Stored data
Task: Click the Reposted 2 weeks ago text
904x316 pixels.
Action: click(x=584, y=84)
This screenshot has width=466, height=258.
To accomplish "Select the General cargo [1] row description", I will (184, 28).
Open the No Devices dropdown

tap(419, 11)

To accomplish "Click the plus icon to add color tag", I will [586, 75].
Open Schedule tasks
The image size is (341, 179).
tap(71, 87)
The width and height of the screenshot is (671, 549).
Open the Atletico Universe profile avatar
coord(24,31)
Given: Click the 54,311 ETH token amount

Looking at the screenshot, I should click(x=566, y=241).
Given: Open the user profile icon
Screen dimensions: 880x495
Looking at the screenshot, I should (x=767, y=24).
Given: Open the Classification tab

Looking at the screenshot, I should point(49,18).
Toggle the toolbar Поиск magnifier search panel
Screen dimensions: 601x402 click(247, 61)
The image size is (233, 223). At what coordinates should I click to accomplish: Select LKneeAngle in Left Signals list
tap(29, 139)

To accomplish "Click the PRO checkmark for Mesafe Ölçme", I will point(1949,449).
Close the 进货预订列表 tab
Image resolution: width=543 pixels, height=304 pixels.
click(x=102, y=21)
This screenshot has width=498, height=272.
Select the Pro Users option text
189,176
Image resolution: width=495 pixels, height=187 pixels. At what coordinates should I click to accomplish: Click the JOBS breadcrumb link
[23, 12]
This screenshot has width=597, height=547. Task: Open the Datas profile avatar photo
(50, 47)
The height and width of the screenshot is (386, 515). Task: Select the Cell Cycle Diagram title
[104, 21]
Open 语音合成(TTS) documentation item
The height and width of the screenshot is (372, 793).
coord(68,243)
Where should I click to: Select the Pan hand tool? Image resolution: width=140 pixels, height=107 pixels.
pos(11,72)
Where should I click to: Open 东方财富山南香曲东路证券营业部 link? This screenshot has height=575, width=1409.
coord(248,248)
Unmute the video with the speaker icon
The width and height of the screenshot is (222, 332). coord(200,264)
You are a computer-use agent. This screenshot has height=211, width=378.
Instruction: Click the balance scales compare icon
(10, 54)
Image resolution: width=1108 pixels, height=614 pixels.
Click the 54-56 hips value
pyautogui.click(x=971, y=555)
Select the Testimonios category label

What the exercise asks: Reproduce each record shown above without altering a single word.

Solution to the problem:
Task: Click the Reposted 2 weeks ago text
904x316 pixels.
Action: click(x=584, y=84)
This screenshot has width=466, height=258.
To accomplish "Select the General cargo [1] row description", I will (184, 28).
Open the No Devices dropdown

tap(419, 11)

To accomplish "Click the plus icon to add color tag", I will [586, 75].
Open Schedule tasks
The image size is (341, 179).
tap(71, 87)
The width and height of the screenshot is (671, 549).
Open the Atletico Universe profile avatar
coord(24,31)
Given: Click the 54,311 ETH token amount

Looking at the screenshot, I should click(x=566, y=241).
Given: Open the user profile icon
Screen dimensions: 880x495
Looking at the screenshot, I should (x=767, y=24).
Given: Open the Classification tab

Looking at the screenshot, I should point(49,18).
Toggle the toolbar Поиск magnifier search panel
Screen dimensions: 601x402 click(247, 61)
The image size is (233, 223). At what coordinates should I click to accomplish: Select LKneeAngle in Left Signals list
tap(29, 139)

To accomplish "Click the PRO checkmark for Mesafe Ölçme", I will point(1949,449).
Close the 进货预订列表 tab
Image resolution: width=543 pixels, height=304 pixels.
click(x=102, y=21)
This screenshot has width=498, height=272.
Select the Pro Users option text
189,176
Image resolution: width=495 pixels, height=187 pixels. At what coordinates should I click to accomplish: Click the JOBS breadcrumb link
[23, 12]
This screenshot has width=597, height=547. Task: Open the Datas profile avatar photo
(50, 47)
The height and width of the screenshot is (386, 515). Task: Select the Cell Cycle Diagram title
[104, 21]
Open 语音合成(TTS) documentation item
The height and width of the screenshot is (372, 793).
coord(68,243)
Where should I click to: Select the Pan hand tool? Image resolution: width=140 pixels, height=107 pixels.
pos(11,72)
Where should I click to: Open 东方财富山南香曲东路证券营业部 link? This screenshot has height=575, width=1409.
coord(248,248)
Unmute the video with the speaker icon
The width and height of the screenshot is (222, 332). coord(200,264)
You are a computer-use agent. This screenshot has height=211, width=378.
Instruction: Click the balance scales compare icon
(10, 54)
Image resolution: width=1108 pixels, height=614 pixels.
Click the 54-56 hips value
pyautogui.click(x=971, y=555)
Select the Testimonios category label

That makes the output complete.